For more than three decades, the Crisis Center of Comal County has been offering safety and services for families escaping abusive situations.

COMAL COUNTY, Texas — Domestic Violence Awareness month is targeting the troubling statistic that three women are murdered by their partner every day in the United States.

Every year, 10 million Americans are said to be affected by domestic violence. For more than three decades, the Crisis Center of Comal County (CCCC) has been offering safety and services for families escaping abusive situations.

Call: CCCC 24-Hour Crisis Hotline 1-800-434-8013

This month, the nonprofit located in New Braunfels is spreading a message of hope and letting families know a better life is possible.

The basics of food, shelter and clothing are provided and the crisis center takes meeting needs even further. The facility in New Braunfels allows pets and offers educations options for children through the public-school system or with a home-school group onsite. The center also prides itself in creating a peaceful atmosphere.

“A lot of people have a stigma in their mind that a shelter is not a nice place to have to go, but we've made it to where it's like that of a home,” said Stacy Hill, the executive director of CCCC. “That is our culture here, to welcome these victims and survivors into our family so that we can help them navigate for a sustainable living on their own.”

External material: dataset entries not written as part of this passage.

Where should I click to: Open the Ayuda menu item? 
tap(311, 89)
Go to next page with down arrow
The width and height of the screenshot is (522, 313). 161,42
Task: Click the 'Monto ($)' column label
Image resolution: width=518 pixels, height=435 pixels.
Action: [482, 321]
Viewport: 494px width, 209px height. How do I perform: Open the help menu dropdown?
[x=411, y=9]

The crisis center served 700 clients in 2017. Last fiscal year, the number grew to 1,600 clients. About two-thirds used services like sexual assault exams, counseling and legal help. The remaining 550 clients spent time living at the center as well as having access to those services. All resources are provided at no cost.

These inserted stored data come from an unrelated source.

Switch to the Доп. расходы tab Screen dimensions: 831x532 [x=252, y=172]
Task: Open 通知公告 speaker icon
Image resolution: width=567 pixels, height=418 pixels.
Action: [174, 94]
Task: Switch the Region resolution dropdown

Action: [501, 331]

"One of the criteria is [being] a victim of domestic violence or sexual assault. It doesn't matter if it was 20 minutes ago or 20 years ago, we're still here to be able to serve you," said Hill.

The number of clients who are victims of sexual assault has also increased. Last year CCCC worked with 106 victims while this year's numbers have already surpassed 144.

Grants from the McKenna Foundation and the Kronkosky Charitable Foundation have allowed CCCC to open some services to homeless women and children. Victimization is not a requirement for these clients, only Comal County residency prior to being displaced.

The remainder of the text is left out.